» **DOCUMENT**:
Given a binary matrix whose elements are only 0 and 1, we need to print the rows which are duplicate of rows which are already present in the matrix.
Examples: 
 

Input : {1, 1, 0, 1, 0, 1},
    {0, 0, 1, 0, 0, 1},
    {1, 0, 1, 1, 0, 0},
    {1, 1, 0, 1, 0, 1},
    {0, 0, 1, 0, 0, 1},
    {0, 0, 1, 0, 0, 1}.

Output :
There is a duplicate row at position: 4 
There is a duplicate row at position: 5 
There is a duplicate row at position: 6 

 

This problem is mainly an extension of find unique rows in a binary matrix.
A Simple Solution is to traverse all rows one by one. For every row, check if it is present anywhere else. If yes print the row. 
Time complexity : O(ROW^2 x COL) 
Auxiliary Space : O(1)
Optimal solution using Trie Trie is an efficient data structure used for storing and retrieval of data where the character set is small. The searching complexity is optimal as key length. 
The solution approach towards the question is to first insert the matrix in the binary trie and then if the new added row is already present in the trie then we will now that it is a duplicate row 
 

C




// C++ program to find duplicate rows
// in a binary matrix.
#include<bits/stdc++.h>
 
const int MAX = 100;
 
/*struct the Trie*/
struct Trie
{
    bool leaf;
    Trie* children[2];
};
 
/*function to get Trienode*/
Trie* getNewTrieNode()
{
    Trie* node = new Trie;
    node->children[0] = node->children[1] = NULL;
    node->leaf = false;
    return node;
}
 
/* function to insert a row in Trie*/
bool insert(Trie*& head, bool* arr, int N)
{
    Trie* curr = head;
 
    for (int i = 0; i < N; i++)
    {
        /*creating a new path if it don not exist*/
        if (curr->children[arr[i]] == NULL)
            curr->children[arr[i]] = getNewTrieNode();
 
        curr = curr->children[arr[i]];
    }
 
    /*if the row already exist return false*/
    if (curr->leaf)
        return false;
 
    /* making leaf node tree and return true*/
    return (curr->leaf = true);
}
 
void printDuplicateRows(bool mat[][MAX], int M, int N)
{
    Trie* head = getNewTrieNode();
 
    /*inserting into Trie and checking for duplicates*/
    for (int i = 0; i < M; i++)

» **TO DO**:
**A.** Answer these from the duplicate-rows article, one line each:
(i) What time complexity does it give for the simple solution?
(ii) What value is assigned to MAX in the code?
(iii) What does the insert function return when the row already exists in the Trie?
**B.** Pick up the duplicate-rows article at the point where it stops and write the rest of it.

» **GIVEN MATERIAL**:
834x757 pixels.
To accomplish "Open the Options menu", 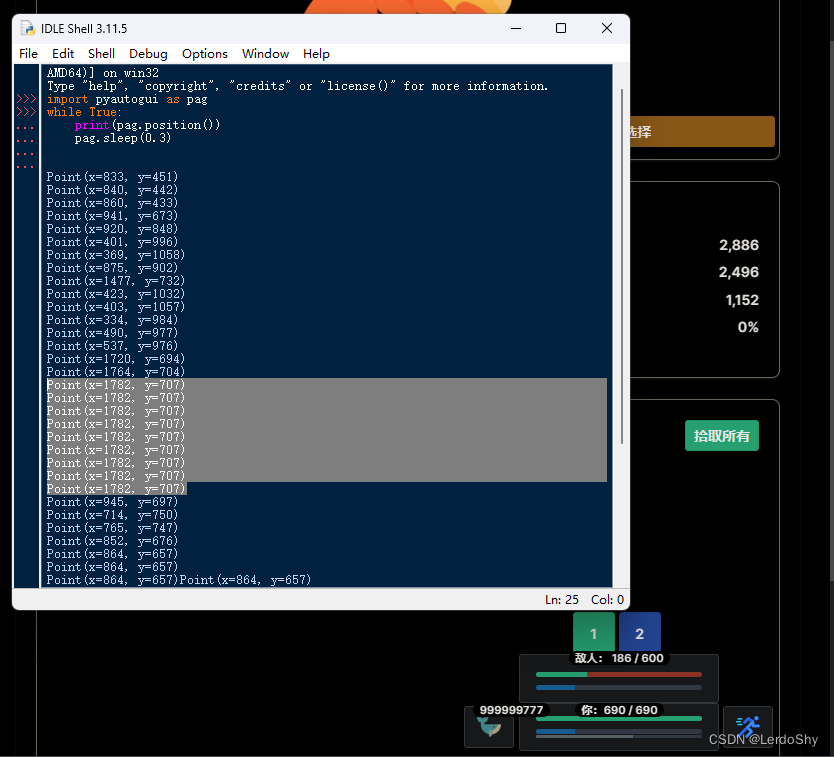I will [x=205, y=53].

» **ANSWERS PROVIDED**:
**A.**
(i) O(ROW^2 x COL)
(ii) 100
(iii) false

**B.**
        // If already exists
        if (!insert(head, mat[i], N))
            printf("There is a duplicate row"
                  " at position: %d \n", i+1);
 
}
 
/*driver function to check*/
int main()
{
    bool mat[][MAX] =
    {
        {1, 1, 0, 1, 0, 1},
        {0, 0, 1, 0, 0, 1},
        {1, 0, 1, 1, 0, 0},
        {1, 1, 0, 1, 0, 1},
        {0, 0, 1, 0, 0, 1},
        {0, 0, 1, 0, 0, 1},
    };
 
    printDuplicateRows(mat, 6, 6);
    return 0;
}

Output: 
 

There is a duplicate row at position: 4 
There is a duplicate row at position: 5 
There is a duplicate row at position: 6 

Another approach without using Trie but does not work for large number of columns 
Another approach is be to convert the decimal equivalent of row and check if a new row has the same decimal equivalent then it is a duplicate row. It will not work if the number of columns is large .

Here is the implementation of the above approach.

C++




#include<iostream>
#include<vector>
#include<set>
using namespace std;
vector<int> repeatedRows(vector<vector<int>> matrix, int M, int N)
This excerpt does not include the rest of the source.